EXTRAIT SOURCE:
——————

La peur voire le refus de s’engager sur le long terme est très présent dans la société actuelle. Tendance que l’on suit sans écouter les désirs de son cœur ou conséquence d’une blessure passée ? Hélène Chavanne est conseillère conjugale et familiale depuis 17 ans au Cabinet Raphaël en région parisienne. Elle accompagne notamment des jeunes adultes dans leur vie affective.
Aleteia : On dit que les jeunes ne s'engagent plus, est-ce un constat que vous partagez auprès de ceux que vous accompagnez ?
Hélène Chavanne : Il n’échappera à personne que l’air du temps dans la société qui nous entoure est assez hédoniste, voire égoïste. Ma vie, mes plaisirs, mon bonheur… L’individualisme est vanté voire même encouragé. Et on le constate aujourd’hui, les jeunes ne veulent plus forcément renoncer à leur vie de célibataire qui est très riche. Ils vivent à fond, dans un tourbillon de vie, de plaisirs, d’imprévus avec différents groupes d’amis, ils y sont bien. Le couple a tendance à renvoyer une image de vie établie, routinière voire ennuyeuse, bien différente de leur vie amusante de célibataire, et du papillonnage dans leur vie amoureuse. C’est là que le jeune doit se poser la question : est-ce que cette vie de papillonnage me convient vraiment ? Suis-je heureux ainsi ? Suis-je conscient d’un manque? Suis-je capable de rencontrer quelqu’un ? Paradoxalement certains jeunes ont du mal à quitter le modèle familial, qui peut rester leur référence ; il sera alors nécessaire d’oser prendre du large.

——————

Items du jeu de données:
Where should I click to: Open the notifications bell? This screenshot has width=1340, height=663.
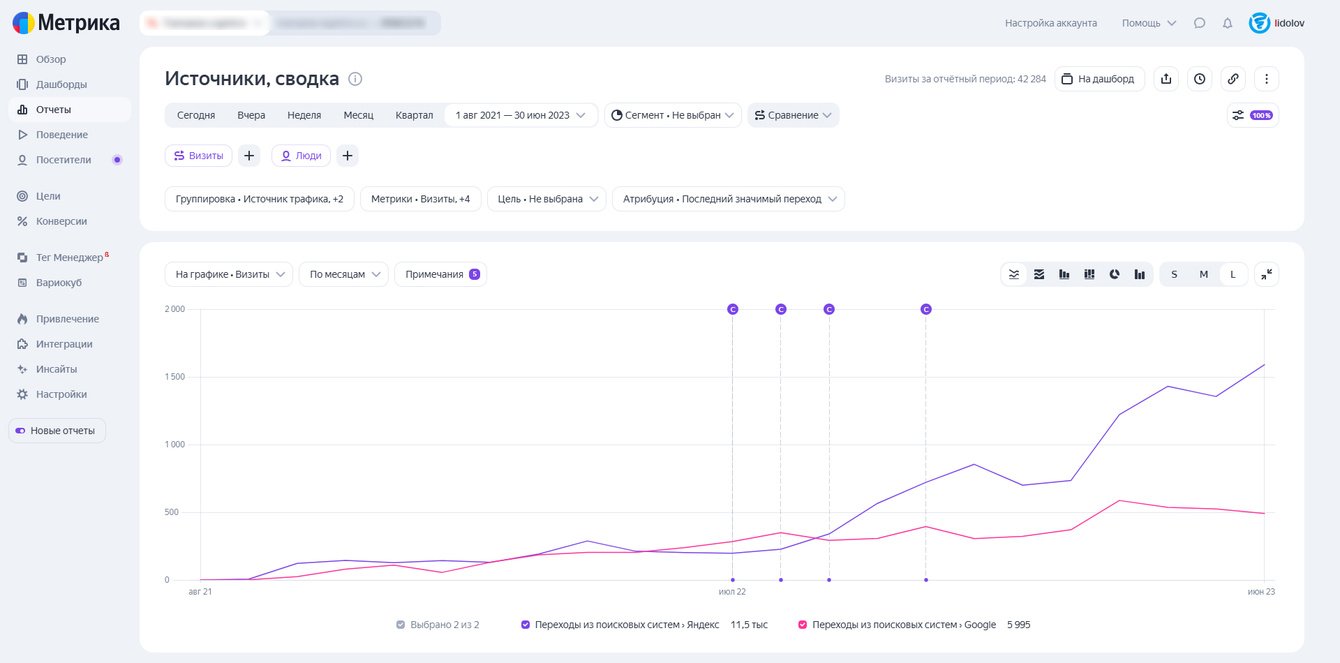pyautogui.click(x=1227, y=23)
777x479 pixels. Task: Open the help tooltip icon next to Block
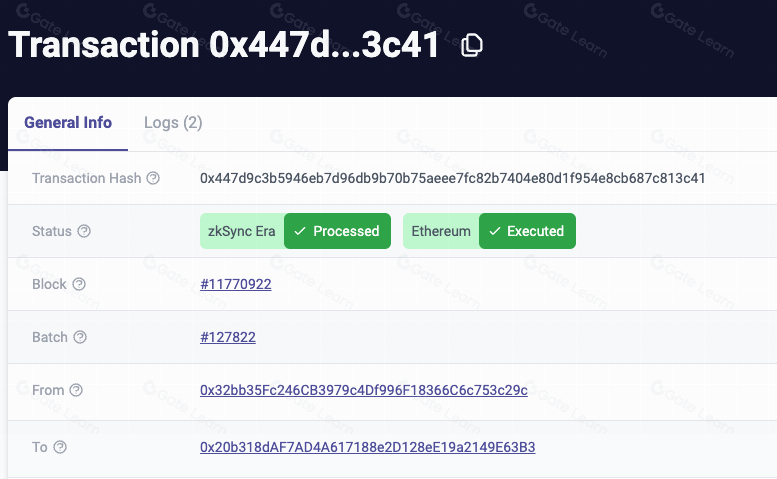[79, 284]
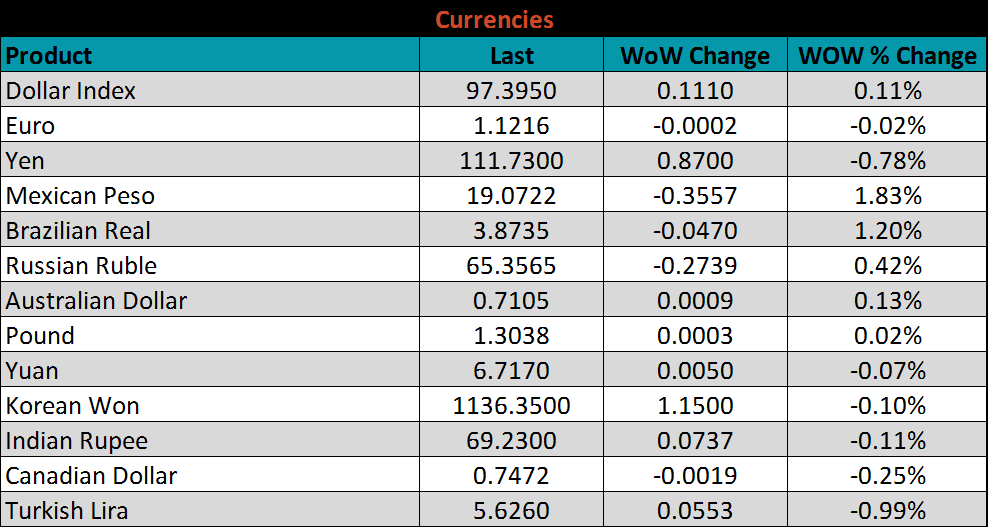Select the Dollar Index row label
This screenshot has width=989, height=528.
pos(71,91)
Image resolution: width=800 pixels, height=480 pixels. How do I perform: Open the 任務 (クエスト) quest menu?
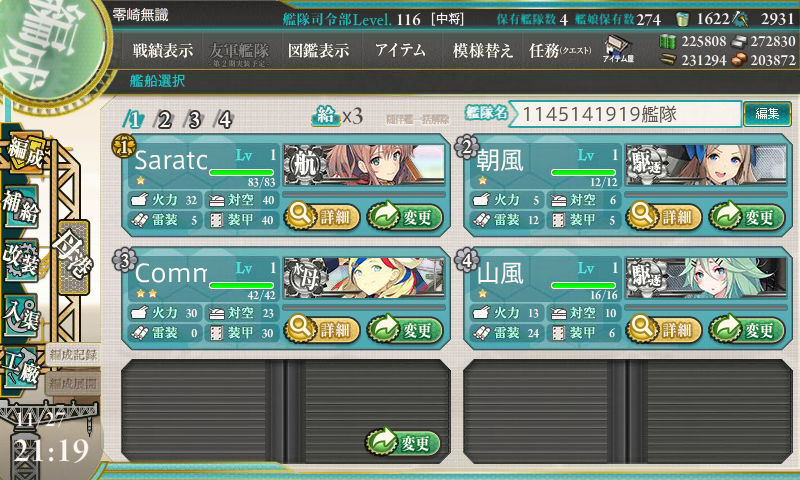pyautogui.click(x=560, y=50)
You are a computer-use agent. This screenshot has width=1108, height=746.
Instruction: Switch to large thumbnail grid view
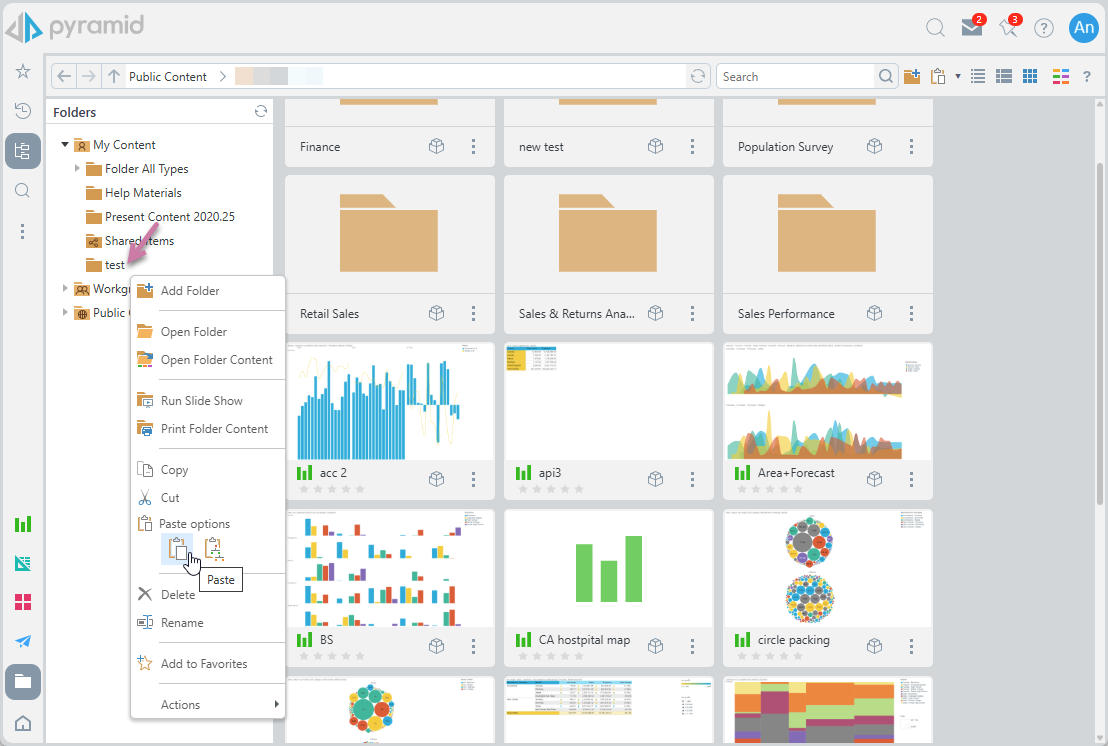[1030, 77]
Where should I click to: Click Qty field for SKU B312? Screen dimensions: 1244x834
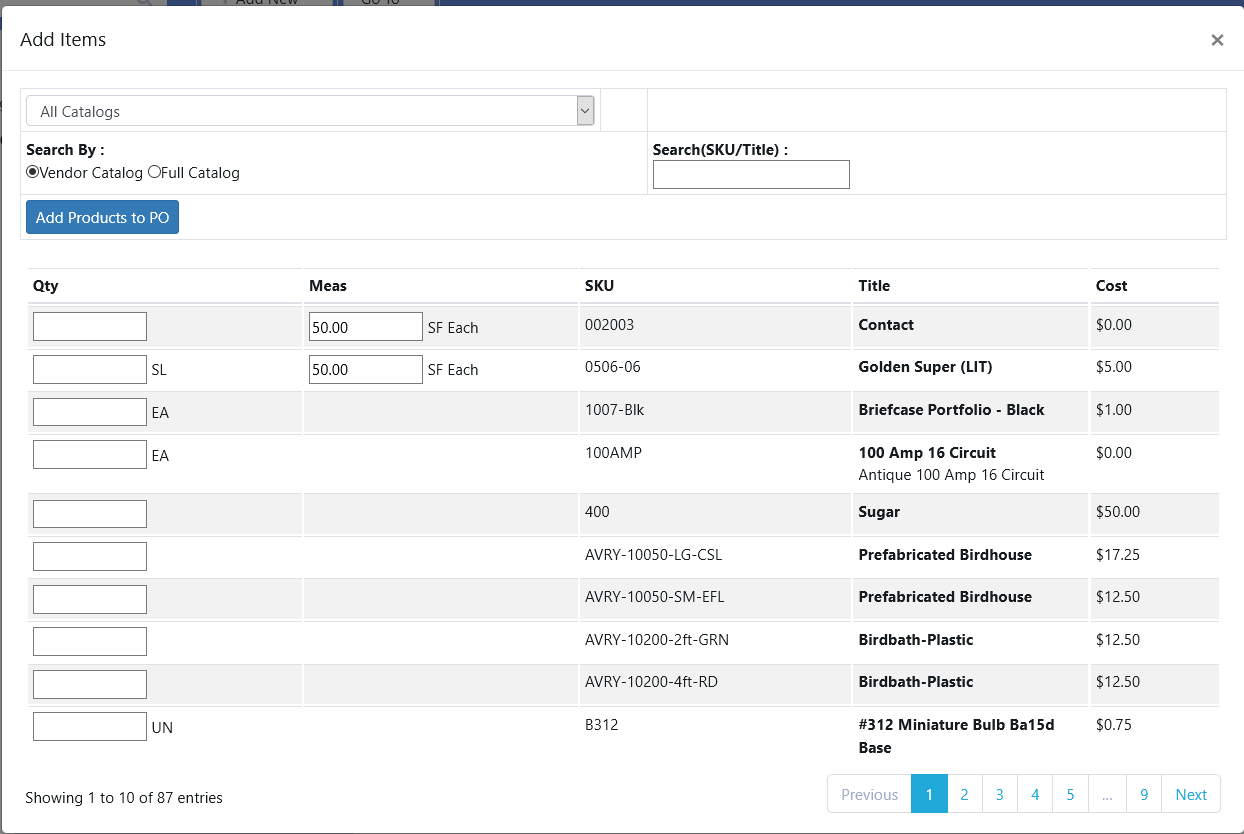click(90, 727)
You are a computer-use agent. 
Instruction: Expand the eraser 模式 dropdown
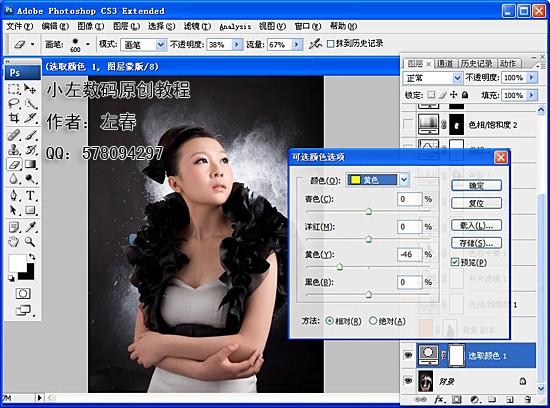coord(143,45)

——————

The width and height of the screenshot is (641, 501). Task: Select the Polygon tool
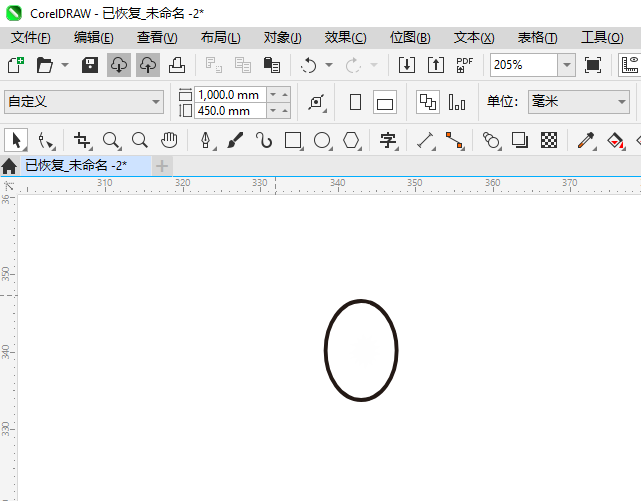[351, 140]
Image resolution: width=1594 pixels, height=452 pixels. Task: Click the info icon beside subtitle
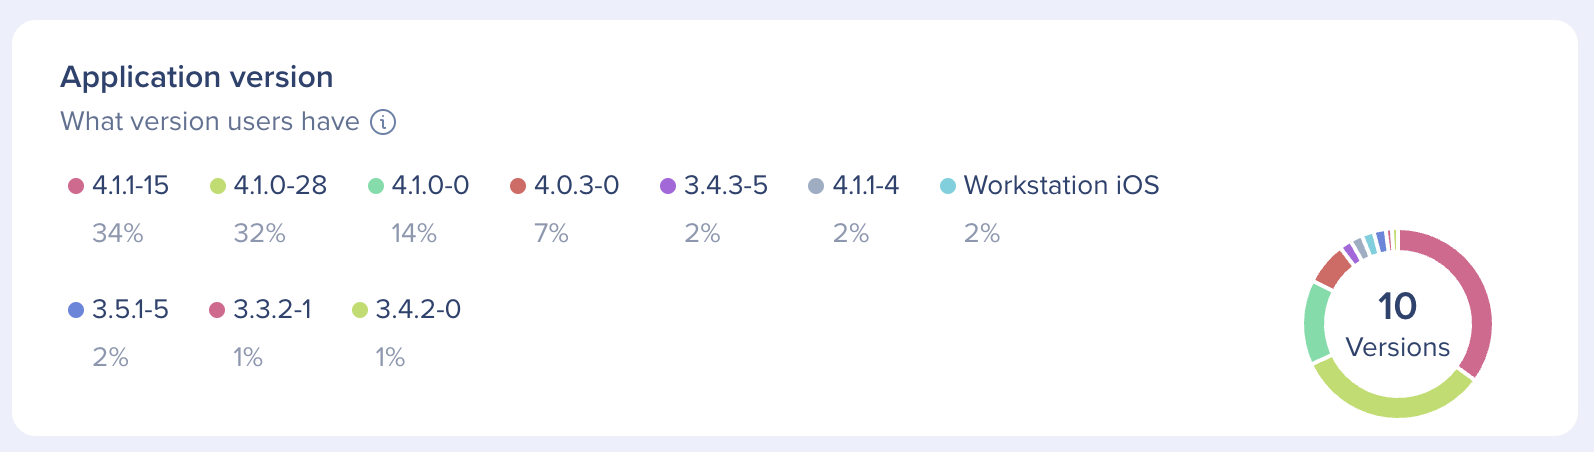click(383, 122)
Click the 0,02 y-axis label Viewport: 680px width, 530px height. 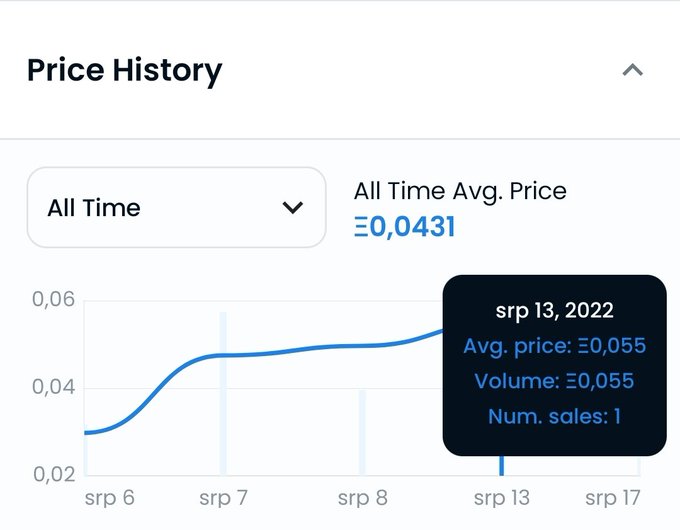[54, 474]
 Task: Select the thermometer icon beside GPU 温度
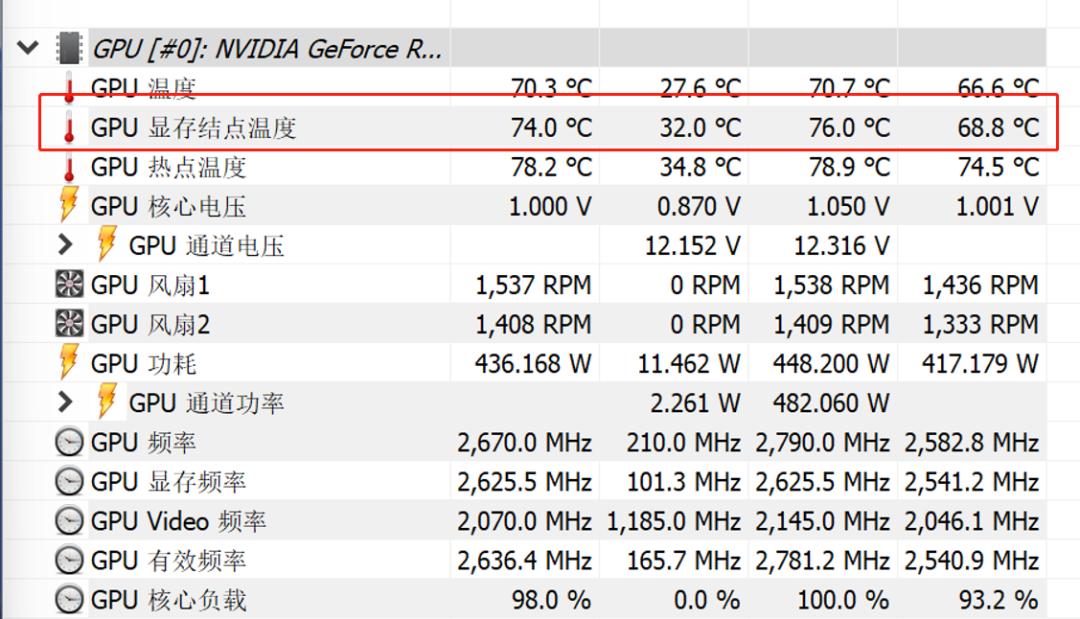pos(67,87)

——————

CONSIGNE:
Indiquez si chacune des affirmations suivantes concorde avec l'entretien sur l'engagement des jeunes, en répondant par oui ou par non et en citant mot pour mot le passage qui tranche. (a) Hélène Chavanne exerce comme conseillère conjugale et familiale depuis 17 ans. (b) Selon elle, le couple renvoie l'image d'une vie amusante. (c) Elle affirme que tous les jeunes quittent sans peine le modèle familial. Appuyez-vous uniquement sur l'entretien sur l'engagement des jeunes.

RÉPONSE:
(a) Oui : « Hélène Chavanne est conseillère conjugale et familiale depuis 17 ans au Cabinet Raphaël en région parisienne »
(b) Non : « Le couple a tendance à renvoyer une image de vie établie, routinière voire ennuyeuse »
(c) Non : « Paradoxalement certains jeunes ont du mal à quitter le modèle familial »